Iniciativa da rede pública ajuda pacientes a vencer o vício e recuperar qualidade de vida

Brasília, 10 de novembro de 2025 — “Aprendi que a necessidade de parar de fumar deve ser maior que o desejo.” A frase é do segurança Waughn Carneiro, 54 anos, que fumou por mais de três décadas e encontrou no grupo antitabagismo da Unidade Básica de Saúde (UBS) 1 de Santa Maria o apoio necessário para abandonar o cigarro. Após sofrer um AVC, ele decidiu mudar de vida e, hoje, comemora um ano livre do tabaco.

“O sono melhorou, voltei a treinar e a disposição física retornou. Fazer parte da comunidade da UBS 1 me ajudou a entender que fumar não alivia a ansiedade, mas parar exige consciência, apoio e vontade”, afirma Waughn.

Criado em maio de 2024, o grupo é aberto à população de Santa Maria e do Gama. As reuniões ocorrem todas as quintas-feiras, às 9h30, e reúnem de 15 a 20 participantes. O espaço oferece orientação, escuta e acompanhamento profissional de forma gratuita.

Segundo o farmacêutico e coordenador do grupo, Alan Cristian Nóbrega, o trabalho vai além da entrega de medicamentos, como adesivos de nicotina. “Trabalhamos de forma coletiva a identificação de gatilhos, os aspectos sociais e emocionais envolvidos com o tabagismo, e estimulamos a mudança de hábitos de vida”, explica.

O residente em saúde coletiva Jefferson Santos, entre o médico de família Pedro Ruas e o farmacêutico Alan Cristian Nóbrega: “É gratificante ver a evolução dos pacientes. A pele melhora, a voz muda, o cheiro do cigarro desaparece”

As discussões abordam temas como alimentação, finanças e impactos sociais do fumo, com o apoio de profissionais das áreas de farmácia, fisioterapia, fonoaudiologia, nutrição, saúde coletiva e terapia ocupacional, além de residentes do programa Multiprofissional em Saúde da Família.

“É gratificante ver a evolução dos pacientes”, relata o residente Jefferson Santos. “A pele melhora, a voz muda, o cheiro do cigarro desaparece. São transformações que elevam a autoestima e reforçam o quanto vale a pena continuar.”

Cada conquista é celebrada com medalhas simbólicas de seis meses, nove meses, um ano e dois anos sem fumar. Francinete Gomes, 61 anos, aposentada, já recebeu três. Há um ano e três meses longe do cigarro, ela comemora: “Essas medalhas são o meu troféu, que não troco por nada. O grupo foi minha salvação. Desde então, a tosse sumiu, minha pele está melhor e a minha energia voltou.”

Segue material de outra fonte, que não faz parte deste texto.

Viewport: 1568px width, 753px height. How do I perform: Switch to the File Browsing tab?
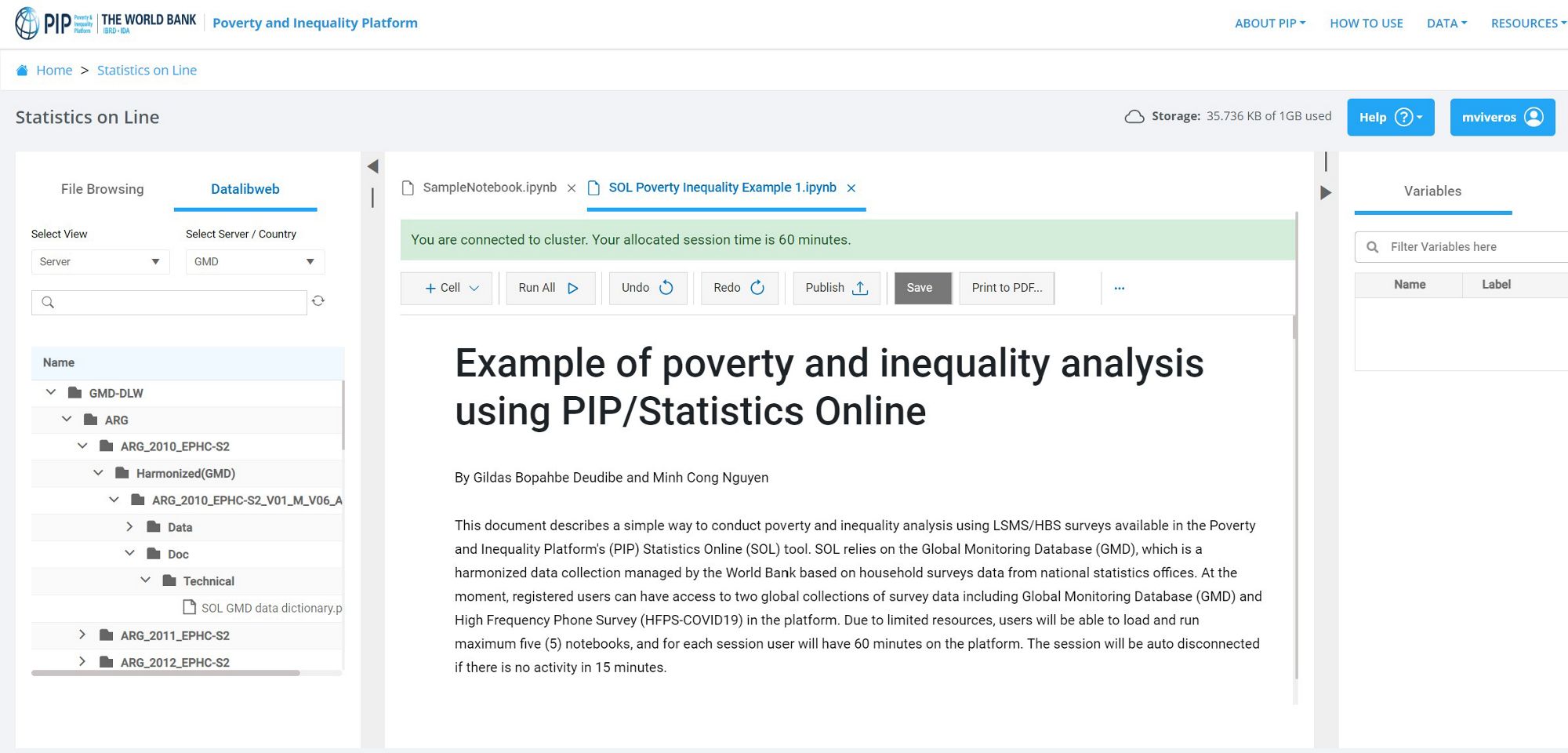coord(102,189)
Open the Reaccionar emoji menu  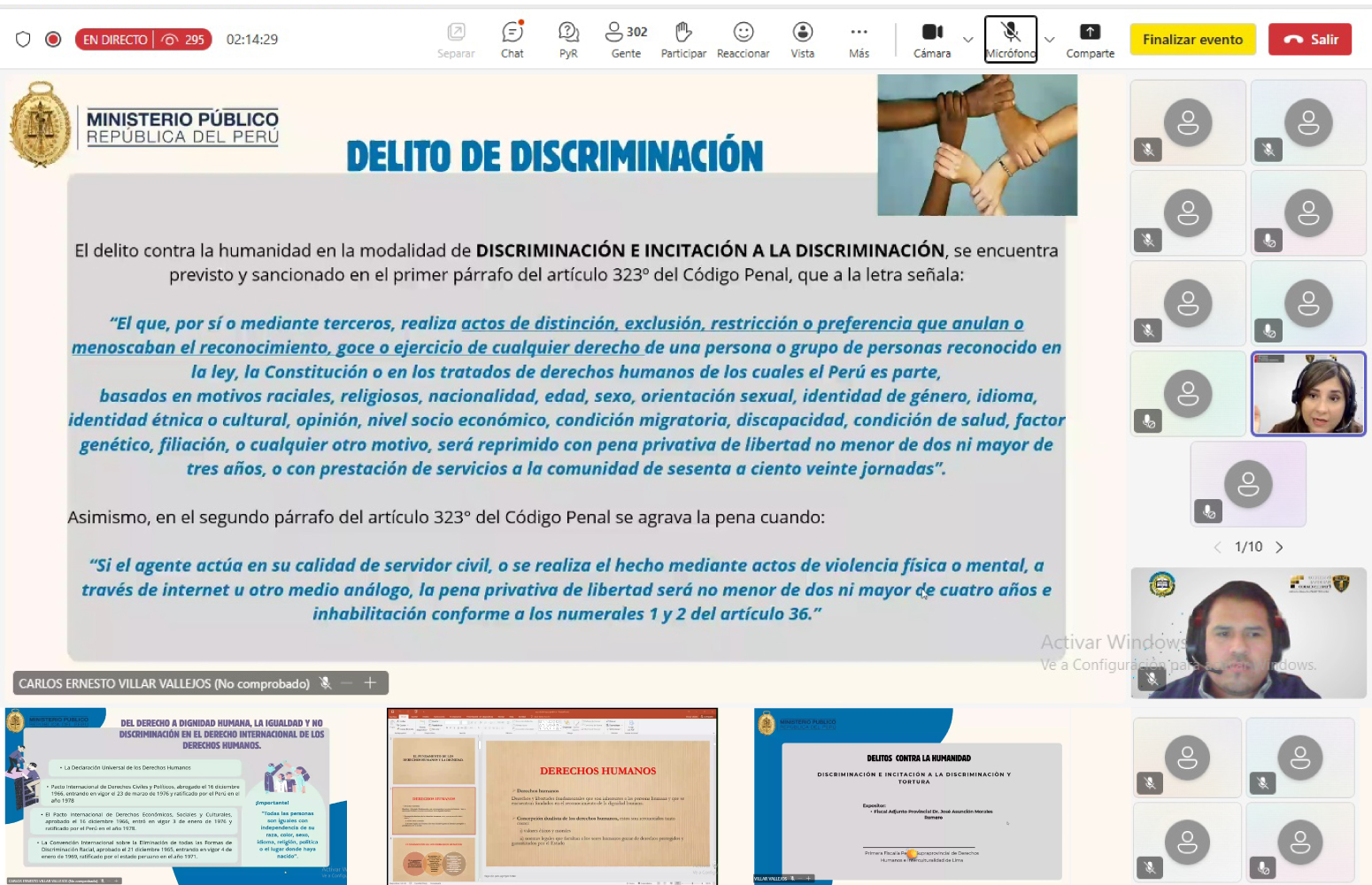pyautogui.click(x=743, y=39)
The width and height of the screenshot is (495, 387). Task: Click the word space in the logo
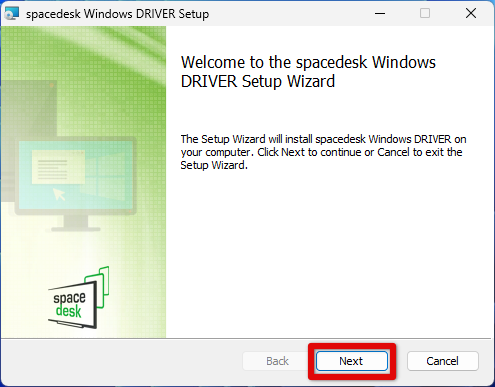(x=69, y=298)
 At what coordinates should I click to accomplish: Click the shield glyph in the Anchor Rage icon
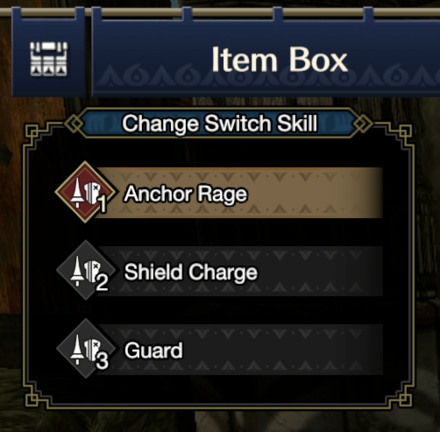pos(91,193)
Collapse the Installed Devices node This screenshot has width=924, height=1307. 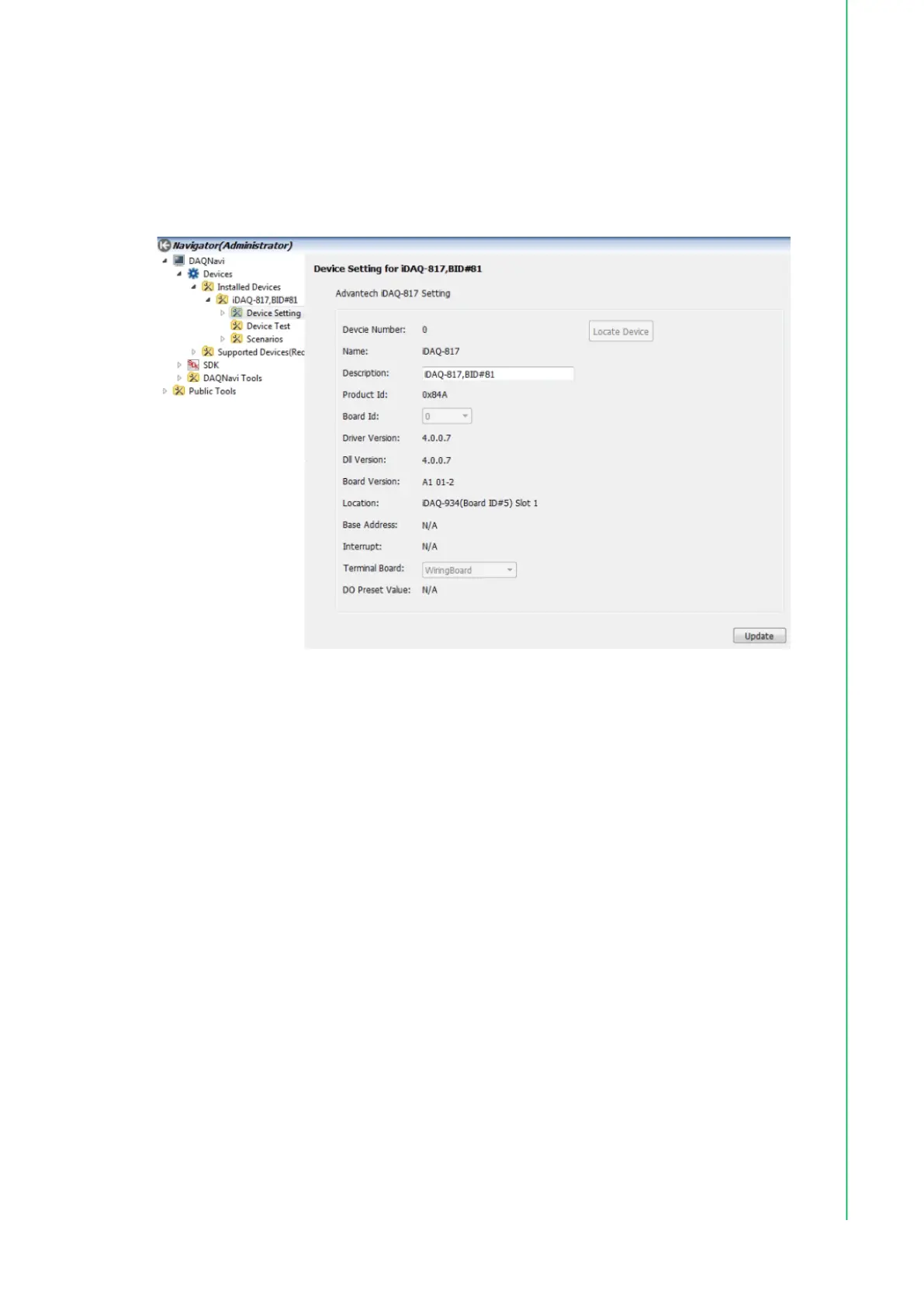pos(194,287)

De acordo com o médico de família e comunidade Pedro Ruas, o tabagismo continua sendo a principal causa de morte evitável no mundo. “A nicotina causa dependência e prejudica todo o organismo. Aumenta o risco de AVC, infartos e diversos tipos de câncer, além de comprometer a estética e a saúde bucal”, alerta.

Atualmente, o Distrito Federal conta com 78 unidades de tratamento para o tabagismo, distribuídas por todas as regiões de saúde. Os interessados devem procurar a UBS de referência mais próxima para receber informações e iniciar o acompanhamento.